Throughout this article, you’ll also learn about the following information:
- All of the differences between hatches and axes
- Which one you should choose
- The best hatchet and ax on the market
What Are the Differences Between Hatches and Axes?
Hatches and axes have blades that look the same, but they function entirely differently. Most hatchet tasks, such as creating traps or cutting through dense forests, would take far too much time with an ax. On the other hand, chopping through an 8-inch log with a hatchet would take too much force.
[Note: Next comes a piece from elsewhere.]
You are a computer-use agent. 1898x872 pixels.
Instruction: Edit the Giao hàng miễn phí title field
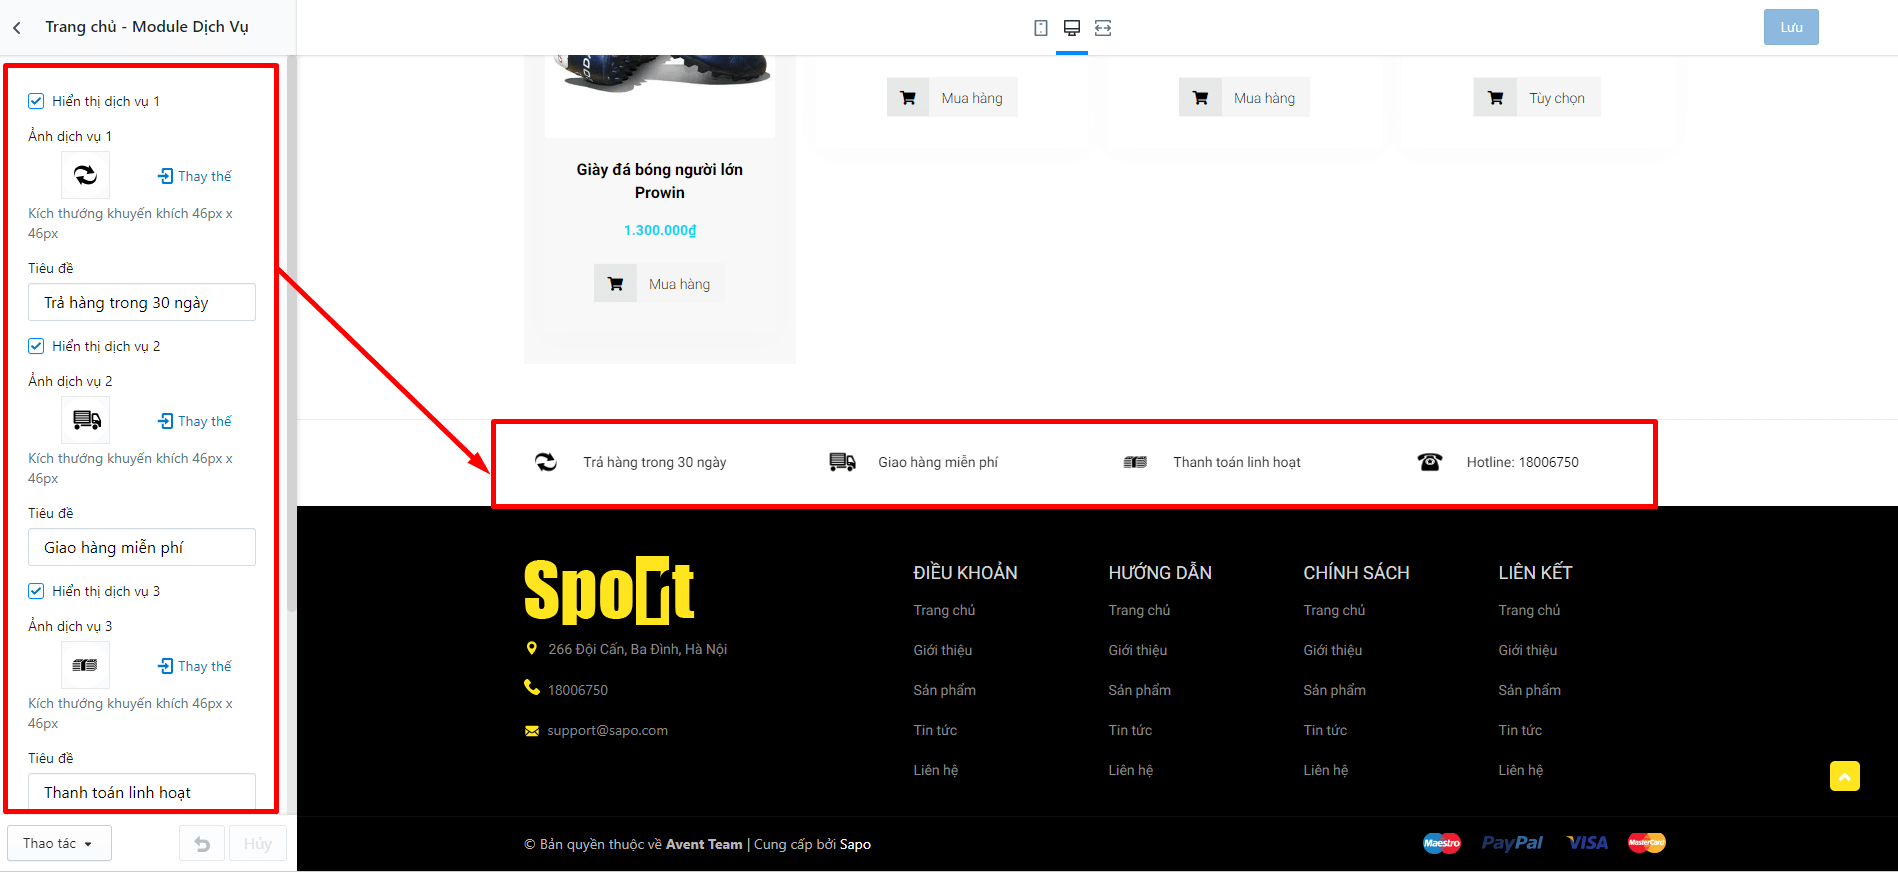(142, 547)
Let’s examine the pros, cons, and differences between the two tools:
Pros of Axes
- Axes allow you to produce an incredible amount of force from a single swing. You can quickly slice through a thick tree log if you know what you’re doing. They’re also much better for cutting through doors if you need to exit during an emergency, something that’d be rather challenging with a hatchet.
- The head of an ax is usually much heavier than a hatchet, making it even stronger. Since you can buy axes with heavier heads than the next, you can gauge how much force you want to produce with each swing. With proper technique, there’s no doubting the effectiveness of a heavy ax.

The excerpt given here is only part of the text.